Extracted entries section start

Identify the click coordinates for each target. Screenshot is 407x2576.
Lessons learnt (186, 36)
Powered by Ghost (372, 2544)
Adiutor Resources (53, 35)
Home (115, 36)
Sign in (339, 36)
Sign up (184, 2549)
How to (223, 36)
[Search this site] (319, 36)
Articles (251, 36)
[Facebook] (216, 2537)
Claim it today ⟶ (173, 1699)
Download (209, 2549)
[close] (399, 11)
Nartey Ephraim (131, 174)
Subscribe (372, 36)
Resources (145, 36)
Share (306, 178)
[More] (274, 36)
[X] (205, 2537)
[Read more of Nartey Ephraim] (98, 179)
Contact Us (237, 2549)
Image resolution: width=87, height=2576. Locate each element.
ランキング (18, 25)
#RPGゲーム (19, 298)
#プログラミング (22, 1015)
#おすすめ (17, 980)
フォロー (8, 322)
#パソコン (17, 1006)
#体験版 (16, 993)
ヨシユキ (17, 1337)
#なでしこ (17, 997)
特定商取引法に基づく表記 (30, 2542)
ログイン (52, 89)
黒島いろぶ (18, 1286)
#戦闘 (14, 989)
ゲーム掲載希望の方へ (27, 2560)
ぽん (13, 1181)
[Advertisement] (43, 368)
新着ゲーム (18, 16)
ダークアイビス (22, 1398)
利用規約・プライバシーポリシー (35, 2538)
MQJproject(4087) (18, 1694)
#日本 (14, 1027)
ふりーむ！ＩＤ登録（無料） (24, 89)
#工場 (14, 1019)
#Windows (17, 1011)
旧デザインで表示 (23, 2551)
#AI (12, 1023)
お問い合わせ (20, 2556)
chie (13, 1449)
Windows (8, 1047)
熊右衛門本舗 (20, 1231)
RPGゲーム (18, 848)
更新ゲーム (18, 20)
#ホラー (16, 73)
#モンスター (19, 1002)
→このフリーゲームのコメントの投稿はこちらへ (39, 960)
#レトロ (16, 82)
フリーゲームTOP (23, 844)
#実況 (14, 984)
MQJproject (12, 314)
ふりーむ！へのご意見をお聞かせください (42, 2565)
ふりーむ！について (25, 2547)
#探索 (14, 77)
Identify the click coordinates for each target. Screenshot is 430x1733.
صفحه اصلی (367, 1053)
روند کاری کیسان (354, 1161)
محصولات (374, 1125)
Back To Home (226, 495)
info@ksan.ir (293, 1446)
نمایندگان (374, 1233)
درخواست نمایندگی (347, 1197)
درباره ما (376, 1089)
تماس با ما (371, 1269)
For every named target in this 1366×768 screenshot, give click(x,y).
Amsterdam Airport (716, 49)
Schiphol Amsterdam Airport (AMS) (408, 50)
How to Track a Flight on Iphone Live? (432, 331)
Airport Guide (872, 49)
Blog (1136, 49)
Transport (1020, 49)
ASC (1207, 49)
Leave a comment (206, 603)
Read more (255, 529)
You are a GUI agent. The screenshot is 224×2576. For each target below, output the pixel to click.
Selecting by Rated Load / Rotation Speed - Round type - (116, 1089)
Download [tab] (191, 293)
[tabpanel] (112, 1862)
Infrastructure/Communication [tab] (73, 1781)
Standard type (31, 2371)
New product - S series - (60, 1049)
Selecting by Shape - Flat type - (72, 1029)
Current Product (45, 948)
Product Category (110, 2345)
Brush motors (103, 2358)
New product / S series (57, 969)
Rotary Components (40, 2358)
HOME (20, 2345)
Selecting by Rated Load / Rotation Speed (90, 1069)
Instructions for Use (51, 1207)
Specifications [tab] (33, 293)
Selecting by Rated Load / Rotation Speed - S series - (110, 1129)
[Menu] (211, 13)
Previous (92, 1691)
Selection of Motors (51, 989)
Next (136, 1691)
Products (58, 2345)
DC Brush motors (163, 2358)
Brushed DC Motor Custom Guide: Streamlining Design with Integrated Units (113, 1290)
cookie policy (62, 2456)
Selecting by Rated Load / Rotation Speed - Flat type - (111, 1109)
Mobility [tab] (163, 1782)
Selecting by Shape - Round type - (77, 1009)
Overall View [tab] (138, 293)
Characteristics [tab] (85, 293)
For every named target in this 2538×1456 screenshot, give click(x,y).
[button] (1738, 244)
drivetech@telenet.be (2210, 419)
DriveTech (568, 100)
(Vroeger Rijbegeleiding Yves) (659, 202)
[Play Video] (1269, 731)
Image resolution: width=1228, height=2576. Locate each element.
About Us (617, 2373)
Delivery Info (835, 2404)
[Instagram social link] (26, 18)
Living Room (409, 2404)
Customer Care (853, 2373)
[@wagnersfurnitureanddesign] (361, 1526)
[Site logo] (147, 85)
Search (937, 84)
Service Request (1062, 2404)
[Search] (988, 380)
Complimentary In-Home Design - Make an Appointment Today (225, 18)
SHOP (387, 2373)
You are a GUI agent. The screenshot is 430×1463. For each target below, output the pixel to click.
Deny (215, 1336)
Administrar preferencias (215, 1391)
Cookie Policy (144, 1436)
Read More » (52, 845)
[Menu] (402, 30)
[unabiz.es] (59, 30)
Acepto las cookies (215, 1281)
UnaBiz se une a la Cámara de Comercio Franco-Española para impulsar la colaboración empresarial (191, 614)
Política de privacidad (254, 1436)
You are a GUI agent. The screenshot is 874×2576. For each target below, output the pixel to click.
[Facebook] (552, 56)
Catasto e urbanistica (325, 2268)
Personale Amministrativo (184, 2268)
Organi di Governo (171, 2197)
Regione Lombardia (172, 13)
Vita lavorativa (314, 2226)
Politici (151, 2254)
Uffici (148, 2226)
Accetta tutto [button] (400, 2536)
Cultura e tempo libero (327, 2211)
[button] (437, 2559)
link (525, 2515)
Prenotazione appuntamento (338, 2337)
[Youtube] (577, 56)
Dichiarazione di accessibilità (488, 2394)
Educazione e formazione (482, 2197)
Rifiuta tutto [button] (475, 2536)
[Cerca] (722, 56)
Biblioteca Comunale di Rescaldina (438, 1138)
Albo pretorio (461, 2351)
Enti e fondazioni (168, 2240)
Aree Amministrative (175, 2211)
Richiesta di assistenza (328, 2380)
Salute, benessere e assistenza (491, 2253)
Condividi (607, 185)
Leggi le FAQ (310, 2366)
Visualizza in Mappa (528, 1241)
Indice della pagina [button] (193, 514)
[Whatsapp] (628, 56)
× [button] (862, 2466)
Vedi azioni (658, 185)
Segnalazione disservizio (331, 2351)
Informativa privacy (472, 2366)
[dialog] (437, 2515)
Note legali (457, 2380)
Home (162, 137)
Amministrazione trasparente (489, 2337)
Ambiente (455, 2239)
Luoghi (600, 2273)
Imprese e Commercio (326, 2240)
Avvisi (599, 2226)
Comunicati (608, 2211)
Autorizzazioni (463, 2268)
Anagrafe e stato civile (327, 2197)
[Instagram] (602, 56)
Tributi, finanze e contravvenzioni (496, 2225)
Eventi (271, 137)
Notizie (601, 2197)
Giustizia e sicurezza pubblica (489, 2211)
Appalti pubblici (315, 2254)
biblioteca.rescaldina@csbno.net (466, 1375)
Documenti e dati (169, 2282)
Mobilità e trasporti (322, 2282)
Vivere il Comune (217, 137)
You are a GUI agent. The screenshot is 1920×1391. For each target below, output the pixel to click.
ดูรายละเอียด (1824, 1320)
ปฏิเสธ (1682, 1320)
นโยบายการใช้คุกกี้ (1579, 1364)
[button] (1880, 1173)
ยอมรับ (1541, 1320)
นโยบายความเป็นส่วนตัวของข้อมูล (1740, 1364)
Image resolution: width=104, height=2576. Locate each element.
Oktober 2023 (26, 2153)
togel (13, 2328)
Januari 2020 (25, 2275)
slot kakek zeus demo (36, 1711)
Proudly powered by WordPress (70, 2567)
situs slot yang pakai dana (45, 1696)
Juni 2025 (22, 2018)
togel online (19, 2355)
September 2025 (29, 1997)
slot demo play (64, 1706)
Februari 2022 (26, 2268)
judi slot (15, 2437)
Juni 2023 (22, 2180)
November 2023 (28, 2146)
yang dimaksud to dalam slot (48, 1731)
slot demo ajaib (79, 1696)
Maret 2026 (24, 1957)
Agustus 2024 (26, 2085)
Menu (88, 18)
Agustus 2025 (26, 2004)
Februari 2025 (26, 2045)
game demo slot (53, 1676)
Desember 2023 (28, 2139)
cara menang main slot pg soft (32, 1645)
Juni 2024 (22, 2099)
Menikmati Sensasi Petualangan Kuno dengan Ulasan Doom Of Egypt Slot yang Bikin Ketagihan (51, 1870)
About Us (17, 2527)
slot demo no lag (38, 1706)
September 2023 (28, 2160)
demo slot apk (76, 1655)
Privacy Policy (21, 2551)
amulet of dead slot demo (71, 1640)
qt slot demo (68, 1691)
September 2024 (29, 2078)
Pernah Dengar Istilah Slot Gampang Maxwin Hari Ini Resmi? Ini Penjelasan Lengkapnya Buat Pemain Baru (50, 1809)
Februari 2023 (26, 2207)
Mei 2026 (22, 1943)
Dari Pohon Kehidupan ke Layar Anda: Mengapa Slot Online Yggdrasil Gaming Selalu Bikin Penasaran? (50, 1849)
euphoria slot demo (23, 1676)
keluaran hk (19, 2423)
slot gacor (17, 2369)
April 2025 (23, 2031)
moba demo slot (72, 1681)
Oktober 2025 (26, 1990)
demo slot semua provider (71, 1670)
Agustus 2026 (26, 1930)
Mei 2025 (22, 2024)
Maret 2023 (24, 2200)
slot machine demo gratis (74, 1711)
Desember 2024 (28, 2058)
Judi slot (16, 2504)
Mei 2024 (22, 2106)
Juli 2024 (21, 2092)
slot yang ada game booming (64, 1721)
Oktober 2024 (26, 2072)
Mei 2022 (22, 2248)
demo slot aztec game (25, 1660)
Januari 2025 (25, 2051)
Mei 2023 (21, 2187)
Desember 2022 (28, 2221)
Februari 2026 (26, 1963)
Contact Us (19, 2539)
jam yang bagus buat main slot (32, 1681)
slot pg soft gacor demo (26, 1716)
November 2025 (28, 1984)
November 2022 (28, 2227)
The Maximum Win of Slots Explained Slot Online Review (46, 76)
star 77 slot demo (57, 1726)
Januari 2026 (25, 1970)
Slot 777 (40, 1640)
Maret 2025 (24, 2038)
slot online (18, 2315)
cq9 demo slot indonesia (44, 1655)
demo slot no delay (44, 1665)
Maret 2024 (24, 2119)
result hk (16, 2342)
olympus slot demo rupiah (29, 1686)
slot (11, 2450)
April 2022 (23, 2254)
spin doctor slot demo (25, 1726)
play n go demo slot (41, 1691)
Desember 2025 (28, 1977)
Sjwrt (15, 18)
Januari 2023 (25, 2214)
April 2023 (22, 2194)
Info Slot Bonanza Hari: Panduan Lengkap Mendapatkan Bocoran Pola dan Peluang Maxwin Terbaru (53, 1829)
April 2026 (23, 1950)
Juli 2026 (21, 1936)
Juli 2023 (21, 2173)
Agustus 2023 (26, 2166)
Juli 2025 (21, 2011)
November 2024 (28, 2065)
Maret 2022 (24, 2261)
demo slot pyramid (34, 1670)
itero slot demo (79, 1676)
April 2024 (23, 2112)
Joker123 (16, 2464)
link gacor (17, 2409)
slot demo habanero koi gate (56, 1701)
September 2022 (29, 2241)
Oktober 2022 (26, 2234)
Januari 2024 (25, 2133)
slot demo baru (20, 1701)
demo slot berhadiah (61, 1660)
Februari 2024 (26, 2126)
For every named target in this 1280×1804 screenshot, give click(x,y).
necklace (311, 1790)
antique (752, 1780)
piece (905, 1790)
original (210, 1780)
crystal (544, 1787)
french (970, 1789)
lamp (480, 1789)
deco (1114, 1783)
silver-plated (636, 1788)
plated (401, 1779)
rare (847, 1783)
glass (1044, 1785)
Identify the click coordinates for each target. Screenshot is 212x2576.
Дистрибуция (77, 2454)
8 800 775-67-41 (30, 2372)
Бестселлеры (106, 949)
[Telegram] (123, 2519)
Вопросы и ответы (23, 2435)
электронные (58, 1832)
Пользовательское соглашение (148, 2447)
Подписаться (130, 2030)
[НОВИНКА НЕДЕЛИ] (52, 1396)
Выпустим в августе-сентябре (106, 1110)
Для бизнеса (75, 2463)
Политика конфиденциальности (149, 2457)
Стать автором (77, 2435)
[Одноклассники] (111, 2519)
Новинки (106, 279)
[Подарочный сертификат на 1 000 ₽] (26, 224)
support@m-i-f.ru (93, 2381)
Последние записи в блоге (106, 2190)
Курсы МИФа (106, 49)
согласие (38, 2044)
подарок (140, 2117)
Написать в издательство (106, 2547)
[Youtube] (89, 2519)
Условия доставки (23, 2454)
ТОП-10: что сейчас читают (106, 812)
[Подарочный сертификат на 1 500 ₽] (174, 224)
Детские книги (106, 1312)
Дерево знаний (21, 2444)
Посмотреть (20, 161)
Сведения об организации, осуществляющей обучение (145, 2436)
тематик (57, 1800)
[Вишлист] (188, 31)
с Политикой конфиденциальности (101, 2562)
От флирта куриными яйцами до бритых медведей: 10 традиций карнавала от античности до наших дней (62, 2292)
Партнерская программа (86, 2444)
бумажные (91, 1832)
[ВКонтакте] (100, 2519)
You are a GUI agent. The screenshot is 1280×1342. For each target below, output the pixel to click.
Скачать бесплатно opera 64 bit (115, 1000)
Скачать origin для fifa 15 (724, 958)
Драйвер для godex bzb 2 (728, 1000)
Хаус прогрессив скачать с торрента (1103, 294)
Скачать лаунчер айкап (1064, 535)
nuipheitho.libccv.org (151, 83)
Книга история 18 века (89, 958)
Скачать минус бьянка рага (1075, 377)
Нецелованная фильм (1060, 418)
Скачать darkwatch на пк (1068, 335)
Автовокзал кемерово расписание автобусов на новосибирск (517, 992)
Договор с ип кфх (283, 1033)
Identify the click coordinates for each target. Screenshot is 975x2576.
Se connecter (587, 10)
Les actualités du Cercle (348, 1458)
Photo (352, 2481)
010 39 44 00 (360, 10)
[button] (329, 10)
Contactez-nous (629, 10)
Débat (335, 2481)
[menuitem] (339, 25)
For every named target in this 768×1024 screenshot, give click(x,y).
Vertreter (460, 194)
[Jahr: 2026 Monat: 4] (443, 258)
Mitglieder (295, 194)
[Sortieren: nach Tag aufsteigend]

Extracted entries section end

## Prompt:
In the listing above, find the line with "demo slot semua provider (71, 1670)" and the line with "Выпустим в августе-сентябре (106, 1110)", then print exactly those two lines and every line between them, and nothing more.

## Response below:
demo slot semua provider (71, 1670)
Agustus 2026 (26, 1930)
Mei 2025 (22, 2024)
Maret 2023 (24, 2200)
slot machine demo gratis (74, 1711)
Desember 2024 (28, 2058)
Judi slot (16, 2504)
Mei 2024 (22, 2106)
Juli 2024 (21, 2092)
slot yang ada game booming (64, 1721)
Oktober 2024 (26, 2072)
Mei 2022 (22, 2248)
demo slot aztec game (25, 1660)
Januari 2025 (25, 2051)
Mei 2023 (21, 2187)
Desember 2022 (28, 2221)
Februari 2026 (26, 1963)
Contact Us (19, 2539)
jam yang bagus buat main slot (32, 1681)
slot pg soft gacor demo (26, 1716)
November 2025 (28, 1984)
November 2022 (28, 2227)
The Maximum Win of Slots Explained Slot Online Review (46, 76)
star 77 slot demo (57, 1726)
Januari 2026 (25, 1970)
Slot 777 (40, 1640)
Maret 2025 (24, 2038)
slot online (18, 2315)
cq9 demo slot indonesia (44, 1655)
demo slot no delay (44, 1665)
Maret 2024 (24, 2119)
result hk (16, 2342)
olympus slot demo rupiah (29, 1686)
slot (11, 2450)
April 2022 (23, 2254)
spin doctor slot demo (25, 1726)
play n go demo slot (41, 1691)
Desember 2025 (28, 1977)
Sjwrt (15, 18)
Januari 2023 (25, 2214)
April 2023 (22, 2194)
Info Slot Bonanza Hari: Panduan Lengkap Mendapatkan Bocoran Pola dan Peluang Maxwin Terbaru (53, 1829)
April 2026 (23, 1950)
Juli 2026 (21, 1936)
Juli 2023 (21, 2173)
Agustus 2023 (26, 2166)
Juli 2025 (21, 2011)
November 2024 (28, 2065)
Maret 2022 (24, 2261)
demo slot pyramid (34, 1670)
itero slot demo (79, 1676)
April 2024 (23, 2112)
Joker123 (16, 2464)
link gacor (17, 2409)
slot demo habanero koi gate (56, 1701)
September 2022 (29, 2241)
Oktober 2022 (26, 2234)
Januari 2024 (25, 2133)
slot demo baru (20, 1701)
demo slot berhadiah (61, 1660)
Februari 2024 (26, 2126)
For every named target in this 1280×1804 screenshot, give click(x,y).
necklace (311, 1790)
antique (752, 1780)
piece (905, 1790)
original (210, 1780)
crystal (544, 1787)
french (970, 1789)
lamp (480, 1789)
deco (1114, 1783)
silver-plated (636, 1788)
plated (401, 1779)
rare (847, 1783)
glass (1044, 1785)
Identify the click coordinates for each target. Screenshot is 212x2576.
Дистрибуция (77, 2454)
8 800 775-67-41 (30, 2372)
Бестселлеры (106, 949)
[Telegram] (123, 2519)
Вопросы и ответы (23, 2435)
электронные (58, 1832)
Пользовательское соглашение (148, 2447)
Подписаться (130, 2030)
[НОВИНКА НЕДЕЛИ] (52, 1396)
Выпустим в августе-сентябре (106, 1110)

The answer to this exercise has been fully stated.